Thursday, August 22, 2013

Last Year at Marienbad

I at long last sat down to watch 1961's LAST YEAR AT MARIENBAD a few months back and found myself quite disoriented. This was hardly unexpected as the film is unanimously described as "enigmatic" and a  "puzzler". It was unsurprising to feel bewildered. But something was really not right.  The film's timeline seemed to double back on itself.  A scene, viewed minutes earlier, repeated. You might expect this in some films, when an event is shown from another perspective.  But the scene played exactly the same, as did each cut. I finally realized that my DVD player was on "shuffle" mode, playing each chapter in random order. Some indeed were repeating.  I felt like a moron.

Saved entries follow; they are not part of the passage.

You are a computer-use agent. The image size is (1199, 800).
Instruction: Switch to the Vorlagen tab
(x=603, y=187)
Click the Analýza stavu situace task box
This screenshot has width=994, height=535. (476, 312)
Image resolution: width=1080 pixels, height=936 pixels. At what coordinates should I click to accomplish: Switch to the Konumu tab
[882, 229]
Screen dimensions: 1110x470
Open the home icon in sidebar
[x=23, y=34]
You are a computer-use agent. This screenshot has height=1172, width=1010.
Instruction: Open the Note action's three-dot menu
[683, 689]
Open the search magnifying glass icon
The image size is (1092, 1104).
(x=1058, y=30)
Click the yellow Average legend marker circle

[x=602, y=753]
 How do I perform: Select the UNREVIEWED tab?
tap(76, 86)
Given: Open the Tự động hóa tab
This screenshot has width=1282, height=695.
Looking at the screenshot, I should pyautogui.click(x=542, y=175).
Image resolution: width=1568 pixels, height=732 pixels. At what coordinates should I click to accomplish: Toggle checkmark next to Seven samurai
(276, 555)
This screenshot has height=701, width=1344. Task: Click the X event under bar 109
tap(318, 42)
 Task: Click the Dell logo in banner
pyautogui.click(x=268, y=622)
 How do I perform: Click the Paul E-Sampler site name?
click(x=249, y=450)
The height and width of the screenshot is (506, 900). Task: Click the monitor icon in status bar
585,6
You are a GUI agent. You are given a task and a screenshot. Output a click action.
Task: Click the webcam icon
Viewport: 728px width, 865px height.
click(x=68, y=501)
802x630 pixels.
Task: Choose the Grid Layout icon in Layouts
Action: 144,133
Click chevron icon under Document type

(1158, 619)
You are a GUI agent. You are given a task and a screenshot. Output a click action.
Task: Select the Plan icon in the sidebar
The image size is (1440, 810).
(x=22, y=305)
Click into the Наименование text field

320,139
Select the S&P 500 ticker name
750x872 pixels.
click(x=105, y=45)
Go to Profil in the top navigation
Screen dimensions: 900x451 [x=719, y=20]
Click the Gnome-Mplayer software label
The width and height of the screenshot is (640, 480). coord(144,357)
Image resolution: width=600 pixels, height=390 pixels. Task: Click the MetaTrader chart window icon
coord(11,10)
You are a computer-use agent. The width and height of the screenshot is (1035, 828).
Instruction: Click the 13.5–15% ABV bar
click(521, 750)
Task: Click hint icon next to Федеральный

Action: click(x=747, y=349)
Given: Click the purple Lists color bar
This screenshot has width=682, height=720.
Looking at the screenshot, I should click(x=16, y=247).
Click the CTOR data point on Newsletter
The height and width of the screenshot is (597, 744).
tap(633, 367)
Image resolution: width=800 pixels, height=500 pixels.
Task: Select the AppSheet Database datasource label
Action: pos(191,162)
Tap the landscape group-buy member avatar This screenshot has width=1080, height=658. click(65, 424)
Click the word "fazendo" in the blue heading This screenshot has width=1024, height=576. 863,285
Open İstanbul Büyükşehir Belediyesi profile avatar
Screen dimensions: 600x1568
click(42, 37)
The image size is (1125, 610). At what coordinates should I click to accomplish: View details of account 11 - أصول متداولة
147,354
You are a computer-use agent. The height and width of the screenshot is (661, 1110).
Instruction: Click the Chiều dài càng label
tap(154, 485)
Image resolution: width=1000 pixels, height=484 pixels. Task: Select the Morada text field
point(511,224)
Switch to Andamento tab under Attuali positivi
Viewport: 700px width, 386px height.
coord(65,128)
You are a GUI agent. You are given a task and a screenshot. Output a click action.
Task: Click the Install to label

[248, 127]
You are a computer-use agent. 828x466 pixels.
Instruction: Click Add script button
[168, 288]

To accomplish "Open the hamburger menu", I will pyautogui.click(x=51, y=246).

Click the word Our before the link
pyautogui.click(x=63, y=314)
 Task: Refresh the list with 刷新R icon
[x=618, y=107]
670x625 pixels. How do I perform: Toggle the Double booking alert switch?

But also unsurprisingly, MARIENBAD may work just as well when viewed this way. Alain Resnais's film can be interpreted in so many differing fashions it almost doesn't matter which scene you watch first, or last. Resnais and screenwriter Alain Robbes-Gillet were never in the same space when the screenplay was written and the film was shot, yet both expressed, after seeing the respective results, how similar their visions were. Quite unlike any two viewers who offer their thoughts on this movie. The business of the script does present moments viewed from different perspectives, and although there are also three main characters, two men and one woman, this is not RASHOMON.

We're in a large, mysterious chateau in the Czech Republic.  A man continually approaches a woman, insisting they had met the year before.  She is bothered and denies this. Her eyes and body language betray her words.  There's a third figure, a man we learn is the woman's husband. A man who is deft with a curious mathematical parlor game involving sticks that may remind you of that golf tee pegboard that distracts you while you wait for your food at Cracker Barrel.  Man #1 is beaten by him every time. In fact, every opponent loses to Man #2. We wonder about #2, his alleged mortality.

The film continues.  There are flashbacks. Trysts in the garden, in the bedroom.  A possible rape.  Tricks of memory. The characters cannot trust theirs and we certainly can't trust Resnais. We look for clues. To sort possible red herrings. Maybe it's better not to try to figure it out. If you play detective, you'll only uncover frustration.  Pure art willfully paints outside the lines.
I've watched LAST YEAR AT MARIENBAD a few times.  I will need more viewings, many more. Will absorbing the sights and sounds bring me any closer to clarity? Possibly. Likely, I will discover a subtlety of a movement, how it may relate to another. How the words spoken fit. It does not matter. MARIENBAD is not to be treated like a Rubik's cube. There is no destination, no finality. It is a labyrinth in which you may well be forever lost. In which a familiar path may in fact be something entirely different, and lead you further astray. You may feel as if you've arrived at a logical conclusion by fade out. If that makes you feel better, fine.

Resnais shoots his film as if an apparition was holding the camera, floating through incredibly ornate ballrooms and eerie hallways. I wondered if Kubrick thought on it for THE SHINING. Or the Coen Brothers for BARTON FINK. What is it about hotels? Can there be a better metaphor for transience? A place in which you call home if but for one night, but possibly never to return. Or not, if you believe in reincarnation (to again reference Kubrick's film) . Or, if you've taken MARIENBAD as a ghost story, the entire movie opens up into some different. This is why, perhaps for this more than many other films, you need to revisit. Even if you've memorized every moment of it. You may have seen nothing. Then you watch it again, as if for the first time.

I like to sink in this film and imagine it as if it was intended to be on random play. Chapters out of sequence, forming that new movie every time. Perhaps Resnais would suggest that one not be so mindful if his film plays in the intended order.